Extracted records START

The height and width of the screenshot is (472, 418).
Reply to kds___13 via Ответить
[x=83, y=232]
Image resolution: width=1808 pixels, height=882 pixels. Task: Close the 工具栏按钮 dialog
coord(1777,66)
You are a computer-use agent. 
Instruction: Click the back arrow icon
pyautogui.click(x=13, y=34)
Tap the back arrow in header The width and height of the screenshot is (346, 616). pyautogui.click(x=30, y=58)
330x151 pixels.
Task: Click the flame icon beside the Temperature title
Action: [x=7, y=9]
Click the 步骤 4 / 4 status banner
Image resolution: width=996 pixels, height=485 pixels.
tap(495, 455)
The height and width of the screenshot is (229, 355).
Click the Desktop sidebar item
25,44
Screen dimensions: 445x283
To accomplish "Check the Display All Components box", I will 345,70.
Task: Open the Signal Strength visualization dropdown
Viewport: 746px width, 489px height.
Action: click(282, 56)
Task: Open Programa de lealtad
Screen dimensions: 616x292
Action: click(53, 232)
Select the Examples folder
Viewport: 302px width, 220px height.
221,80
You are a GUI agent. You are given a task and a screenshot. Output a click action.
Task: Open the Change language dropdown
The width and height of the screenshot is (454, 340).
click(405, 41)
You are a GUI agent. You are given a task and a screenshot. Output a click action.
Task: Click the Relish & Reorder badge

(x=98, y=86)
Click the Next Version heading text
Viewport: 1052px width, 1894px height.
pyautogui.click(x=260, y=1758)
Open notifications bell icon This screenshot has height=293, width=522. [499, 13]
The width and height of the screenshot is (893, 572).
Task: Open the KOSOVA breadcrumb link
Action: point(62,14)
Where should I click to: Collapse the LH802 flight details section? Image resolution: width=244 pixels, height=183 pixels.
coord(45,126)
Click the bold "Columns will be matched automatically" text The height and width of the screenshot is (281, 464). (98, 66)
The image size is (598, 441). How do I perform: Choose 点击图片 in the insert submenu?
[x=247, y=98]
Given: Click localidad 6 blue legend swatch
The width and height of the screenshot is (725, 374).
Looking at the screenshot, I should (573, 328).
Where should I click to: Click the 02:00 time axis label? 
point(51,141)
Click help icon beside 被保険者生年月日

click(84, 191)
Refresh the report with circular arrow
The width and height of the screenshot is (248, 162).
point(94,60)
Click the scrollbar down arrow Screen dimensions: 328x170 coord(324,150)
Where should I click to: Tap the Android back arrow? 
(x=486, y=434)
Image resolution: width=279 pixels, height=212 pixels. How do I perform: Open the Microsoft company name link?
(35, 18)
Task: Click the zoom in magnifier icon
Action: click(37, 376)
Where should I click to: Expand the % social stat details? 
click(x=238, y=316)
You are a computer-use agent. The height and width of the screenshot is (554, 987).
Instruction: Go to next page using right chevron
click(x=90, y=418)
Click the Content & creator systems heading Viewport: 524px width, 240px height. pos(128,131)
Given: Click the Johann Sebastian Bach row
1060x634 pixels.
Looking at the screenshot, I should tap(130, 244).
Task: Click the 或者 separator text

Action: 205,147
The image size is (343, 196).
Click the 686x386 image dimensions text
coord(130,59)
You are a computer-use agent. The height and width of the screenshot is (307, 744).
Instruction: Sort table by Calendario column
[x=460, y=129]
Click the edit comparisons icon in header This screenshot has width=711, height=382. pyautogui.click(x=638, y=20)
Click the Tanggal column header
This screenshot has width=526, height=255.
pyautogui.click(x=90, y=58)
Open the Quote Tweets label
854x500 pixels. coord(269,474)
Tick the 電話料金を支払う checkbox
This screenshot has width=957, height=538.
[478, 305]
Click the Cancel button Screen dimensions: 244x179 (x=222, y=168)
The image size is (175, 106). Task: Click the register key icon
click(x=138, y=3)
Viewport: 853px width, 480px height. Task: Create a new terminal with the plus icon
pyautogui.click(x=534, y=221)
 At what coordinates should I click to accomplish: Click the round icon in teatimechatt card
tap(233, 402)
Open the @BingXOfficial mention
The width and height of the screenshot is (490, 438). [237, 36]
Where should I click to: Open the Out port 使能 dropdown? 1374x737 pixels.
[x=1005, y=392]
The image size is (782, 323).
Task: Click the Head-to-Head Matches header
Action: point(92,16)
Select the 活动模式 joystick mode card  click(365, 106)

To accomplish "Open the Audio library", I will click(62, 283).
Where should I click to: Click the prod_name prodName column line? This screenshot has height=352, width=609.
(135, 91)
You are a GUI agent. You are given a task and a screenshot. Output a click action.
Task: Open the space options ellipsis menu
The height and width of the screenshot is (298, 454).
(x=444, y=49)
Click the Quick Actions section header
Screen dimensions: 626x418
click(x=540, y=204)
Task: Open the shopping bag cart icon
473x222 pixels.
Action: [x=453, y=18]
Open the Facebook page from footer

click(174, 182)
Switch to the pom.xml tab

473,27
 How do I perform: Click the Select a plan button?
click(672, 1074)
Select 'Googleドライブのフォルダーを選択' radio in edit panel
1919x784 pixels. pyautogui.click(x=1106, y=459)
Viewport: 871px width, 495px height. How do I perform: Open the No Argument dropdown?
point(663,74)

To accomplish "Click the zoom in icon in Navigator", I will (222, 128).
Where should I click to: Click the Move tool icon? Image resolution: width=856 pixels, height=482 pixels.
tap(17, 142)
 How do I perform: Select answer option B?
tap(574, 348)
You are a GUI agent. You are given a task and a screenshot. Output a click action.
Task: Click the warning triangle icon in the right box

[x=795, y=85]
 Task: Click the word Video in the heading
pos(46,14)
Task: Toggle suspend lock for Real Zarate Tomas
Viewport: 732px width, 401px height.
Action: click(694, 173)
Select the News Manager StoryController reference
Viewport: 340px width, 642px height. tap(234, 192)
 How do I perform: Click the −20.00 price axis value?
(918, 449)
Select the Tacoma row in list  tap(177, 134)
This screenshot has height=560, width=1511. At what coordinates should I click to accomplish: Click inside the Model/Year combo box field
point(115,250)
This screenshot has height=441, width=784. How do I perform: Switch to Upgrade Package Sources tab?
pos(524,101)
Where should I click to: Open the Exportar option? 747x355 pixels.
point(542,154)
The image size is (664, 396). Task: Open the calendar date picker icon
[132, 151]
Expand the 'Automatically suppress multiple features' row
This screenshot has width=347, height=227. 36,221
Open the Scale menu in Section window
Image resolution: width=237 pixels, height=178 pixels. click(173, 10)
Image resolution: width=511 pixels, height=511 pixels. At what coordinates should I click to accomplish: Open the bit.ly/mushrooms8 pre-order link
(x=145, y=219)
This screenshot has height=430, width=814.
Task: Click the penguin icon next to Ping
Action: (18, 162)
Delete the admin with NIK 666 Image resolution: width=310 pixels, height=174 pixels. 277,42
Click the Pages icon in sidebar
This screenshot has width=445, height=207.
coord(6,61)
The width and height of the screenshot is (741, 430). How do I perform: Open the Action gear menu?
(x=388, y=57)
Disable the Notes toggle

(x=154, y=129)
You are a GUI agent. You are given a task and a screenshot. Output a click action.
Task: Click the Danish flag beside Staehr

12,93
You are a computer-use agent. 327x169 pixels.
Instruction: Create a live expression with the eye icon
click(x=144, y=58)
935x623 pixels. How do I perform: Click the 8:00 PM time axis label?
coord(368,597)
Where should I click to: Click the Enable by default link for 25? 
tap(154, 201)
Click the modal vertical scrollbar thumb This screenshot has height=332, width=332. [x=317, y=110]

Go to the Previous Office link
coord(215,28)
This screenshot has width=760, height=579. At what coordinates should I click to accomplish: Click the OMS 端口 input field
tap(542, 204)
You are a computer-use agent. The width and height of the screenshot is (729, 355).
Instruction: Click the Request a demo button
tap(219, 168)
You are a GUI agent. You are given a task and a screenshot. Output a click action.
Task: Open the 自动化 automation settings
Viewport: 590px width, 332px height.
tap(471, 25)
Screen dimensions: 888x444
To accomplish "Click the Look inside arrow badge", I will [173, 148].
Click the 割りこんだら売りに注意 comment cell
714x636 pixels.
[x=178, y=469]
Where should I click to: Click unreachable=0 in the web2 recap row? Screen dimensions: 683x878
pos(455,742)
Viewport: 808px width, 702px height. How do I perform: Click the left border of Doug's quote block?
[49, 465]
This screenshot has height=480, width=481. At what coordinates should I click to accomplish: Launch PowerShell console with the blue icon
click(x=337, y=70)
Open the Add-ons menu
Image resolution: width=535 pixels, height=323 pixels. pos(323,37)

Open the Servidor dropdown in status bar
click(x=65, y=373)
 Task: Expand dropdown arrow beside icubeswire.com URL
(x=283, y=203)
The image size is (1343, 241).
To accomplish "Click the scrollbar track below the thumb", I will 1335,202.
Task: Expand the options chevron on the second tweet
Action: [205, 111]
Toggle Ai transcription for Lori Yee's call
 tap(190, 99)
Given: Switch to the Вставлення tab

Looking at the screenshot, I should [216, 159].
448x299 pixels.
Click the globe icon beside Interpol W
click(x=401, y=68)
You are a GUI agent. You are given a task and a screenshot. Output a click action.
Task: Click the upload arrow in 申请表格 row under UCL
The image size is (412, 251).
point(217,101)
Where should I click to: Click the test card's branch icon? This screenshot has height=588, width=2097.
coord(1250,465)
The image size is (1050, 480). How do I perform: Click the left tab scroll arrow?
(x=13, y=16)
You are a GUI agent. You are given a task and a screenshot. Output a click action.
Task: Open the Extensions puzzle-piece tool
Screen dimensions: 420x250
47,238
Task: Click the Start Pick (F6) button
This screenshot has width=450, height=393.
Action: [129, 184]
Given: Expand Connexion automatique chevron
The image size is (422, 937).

Extracted records END

### Directions
All lines above from the one with "Open the Scale menu in Section window" to the one with "Delete the admin", inclusive, should be copied exactly, and no other lines.

### Response to the task
Open the Scale menu in Section window
Image resolution: width=237 pixels, height=178 pixels. click(173, 10)
Image resolution: width=511 pixels, height=511 pixels. At what coordinates should I click to accomplish: Open the bit.ly/mushrooms8 pre-order link
(x=145, y=219)
This screenshot has height=430, width=814.
Task: Click the penguin icon next to Ping
Action: (18, 162)
Delete the admin with NIK 666 Image resolution: width=310 pixels, height=174 pixels. 277,42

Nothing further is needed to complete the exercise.